* REQUIRED ACTION *
Set down all of the entries below exactly, and omit the pictures.

* PROVIDED ENTRIES *
○ ○ ○ ○

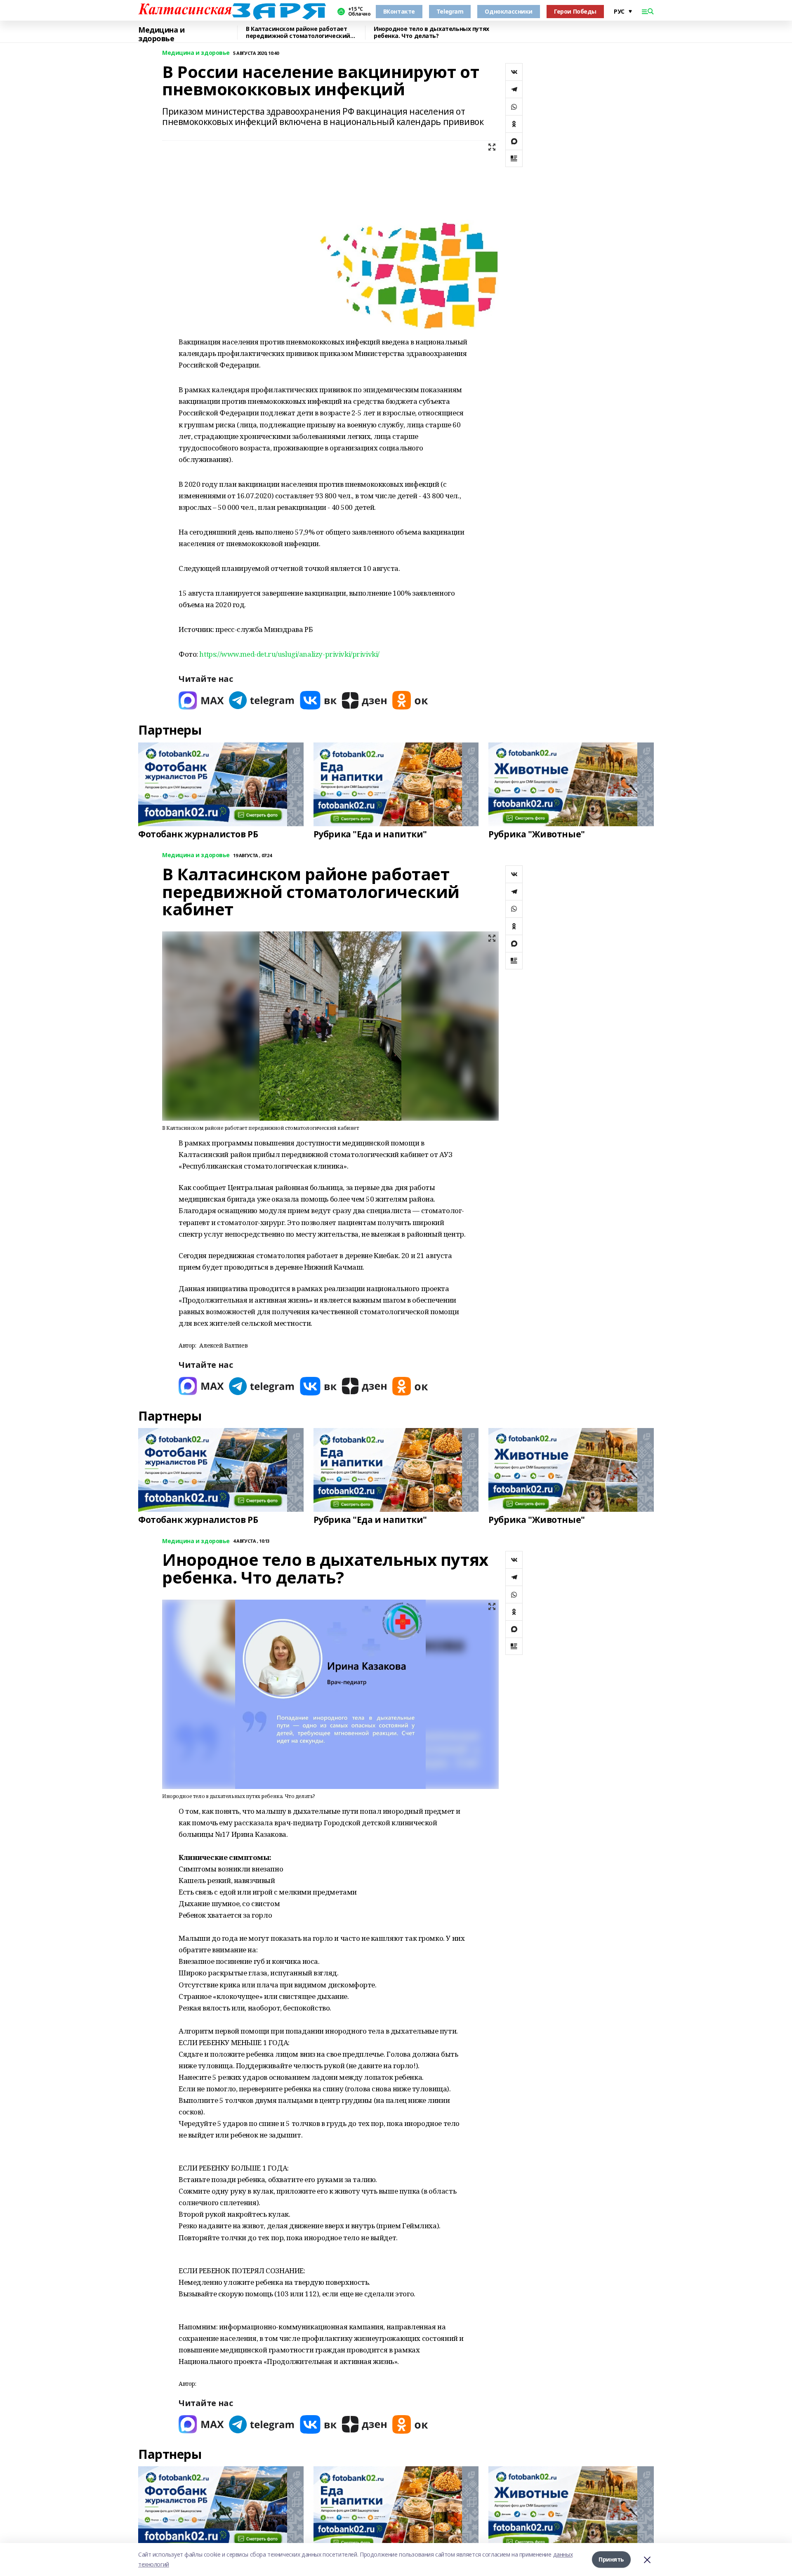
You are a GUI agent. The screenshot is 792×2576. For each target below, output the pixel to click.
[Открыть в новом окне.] (201, 700)
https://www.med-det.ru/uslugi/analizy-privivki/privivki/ (289, 654)
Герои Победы (575, 11)
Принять (611, 2559)
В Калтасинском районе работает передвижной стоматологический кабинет (298, 33)
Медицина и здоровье (161, 34)
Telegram (450, 11)
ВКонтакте (399, 11)
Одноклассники (509, 11)
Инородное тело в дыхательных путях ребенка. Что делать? (431, 33)
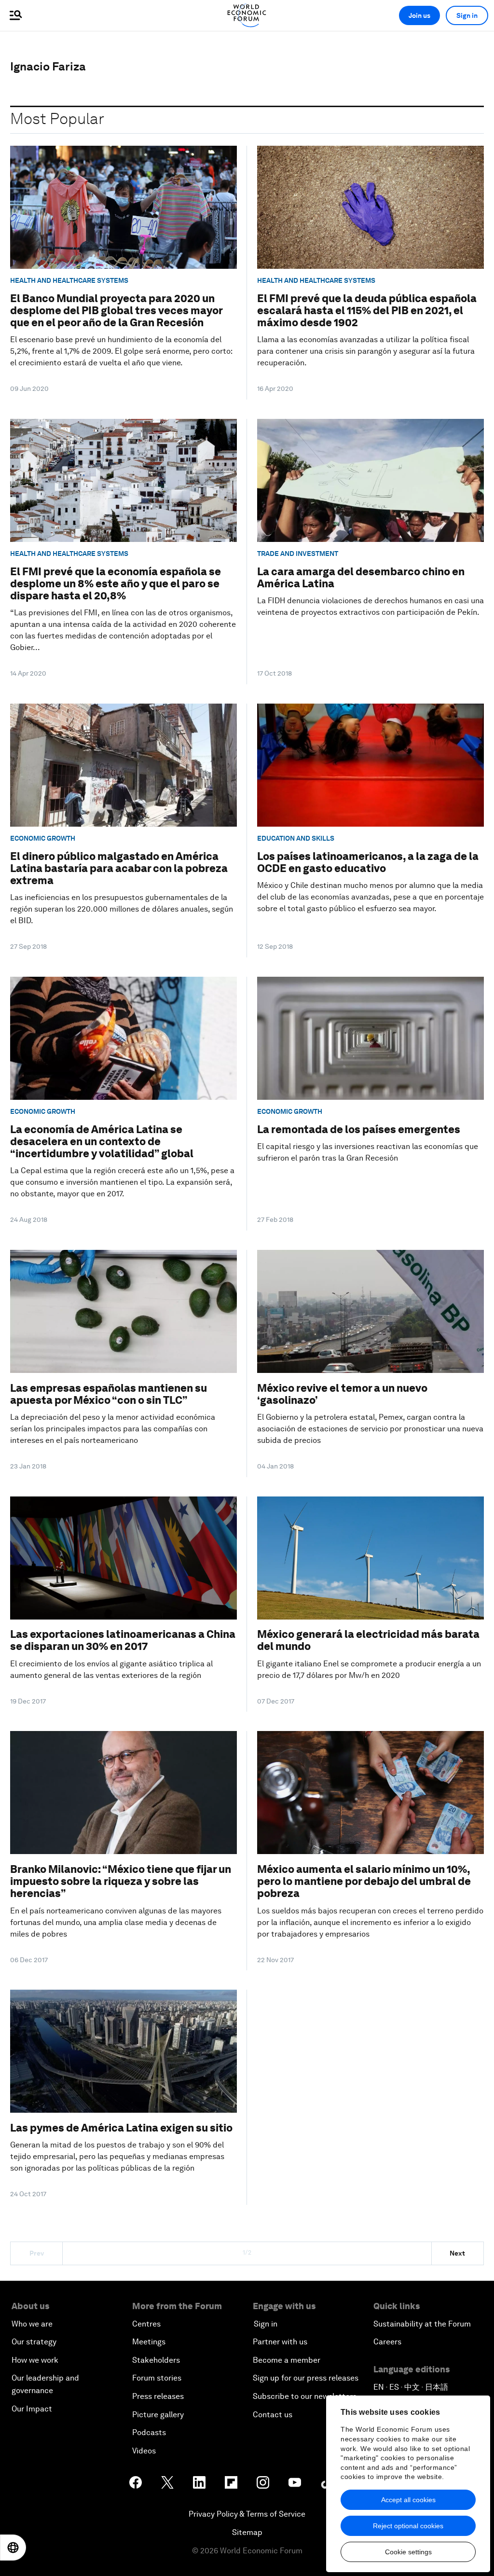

○ ○ ○ ○

* RESPONSE FOR THIS EXERCISE *
You are a GUI agent. The screenshot is 792×2576. For each target below, output the pixel to click.
[Открыть в новом окне.] (201, 700)
https://www.med-det.ru/uslugi/analizy-privivki/privivki/ (289, 654)
Герои Победы (575, 11)
Принять (611, 2559)
В Калтасинском районе работает передвижной стоматологический кабинет (298, 33)
Медицина и здоровье (161, 34)
Telegram (450, 11)
ВКонтакте (399, 11)
Одноклассники (509, 11)
Инородное тело в дыхательных путях ребенка. Что делать? (431, 33)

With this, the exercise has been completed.